The accuracy is reasonably high, but can be improved by optimizing the hyper parameters of the model, like the random_state passed into the training / testing function call to ensure we train on the most representative sample, as well as the numer of iterations in the training loop to ensure we don't underfit or overfit the model. From rough observations, 200 iterations is when the model performs the best.

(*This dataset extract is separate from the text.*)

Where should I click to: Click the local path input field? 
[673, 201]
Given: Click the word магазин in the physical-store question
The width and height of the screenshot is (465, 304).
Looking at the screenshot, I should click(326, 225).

The Recall Score represents how likely our model will be able to find all true-positives. The high Recall Score indicates that when testing the model against handwriting that is belonging to an Alzheimer's patient, our model will likely be able to correctly detect it as such. Similarly, the Precision Score tells us how reliable a 'positive' from our model actually is-- a decent / medium-to-low may imply that we need to worry about false positives a little. Lastly, the F1 Score describes the holistic reliability of the model, as it's the harmonic mean of the Recall Score and Precision Score. As expected, the average F1 score falls between the average Recall Score and average Precision Score.